But wait, is Scrum not part of the new, agile way of working?
Well, no. Scrum originated in the 1980s, used in the 1990, described to the masses in 2001, and since then became more and more widely used. That means that Scrum is well-known for about 20 years now and your junior software engineer was not even born when Scrum took off! There is nothing new to Scrum by now.
Let’s not examine all the differences between Scrum as a framework and Agile as a philosophy.
But in today’s software world, Scrum is just too slow.
Engineers set up pipelines for Continuous Integration / Continuous Deployment in the meantime. Changes can be applied weekly, daily, or even hourly.
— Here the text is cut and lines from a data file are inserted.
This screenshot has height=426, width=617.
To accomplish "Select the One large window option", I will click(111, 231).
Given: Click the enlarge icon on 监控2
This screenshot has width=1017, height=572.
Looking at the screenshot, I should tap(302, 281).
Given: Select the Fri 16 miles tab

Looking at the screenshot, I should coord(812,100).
That actually happens in productive systems: Companies update their products (especially in the cloud) several times a day.
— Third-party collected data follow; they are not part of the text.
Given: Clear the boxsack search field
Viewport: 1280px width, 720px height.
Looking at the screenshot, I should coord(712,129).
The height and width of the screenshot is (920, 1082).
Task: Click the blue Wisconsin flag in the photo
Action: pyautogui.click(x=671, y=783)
What good does a Sprint Review every other week do? Why would a Product Owner wait for two weeks until looking at a feature? Why would you plan a delay when something is potentially shippable at any point in time? Scrum is just too slow for today’s software world.
Why would a Product Owner wait for two weeks until looking at a feature?
Is Agile dead?
No, not at all. Agile has gotten more agile. This is why companies conduct experiment, A/B tests and other tools to generate insights. This is possible because people can segment users, update the product, learn, and merge product versions on an hourly basis.
In fact, Scrum has become a preventer of “Agile”. If you want to be agile, do not use Scrum by its book.
Recently, a nice survey showed that “Big Tech” mostly do not use Scrum. I presumed that is (partly) because they are also companies that use quick Continuous Deployment strategies. Instead, they iterate on an idea until it is ready, usually in more agile ways than Scrum.
Of course, you’d expect some alternatives at this point. Well, a good vision is a start. Then you may use a lightweight framework with little overhead and the ability to move fluently without fixed timeframes. There comes Kanban, but recently also Basecamp’s Shape Up methodology.
Conclusion: Ditch Scrum for software project, become more agile!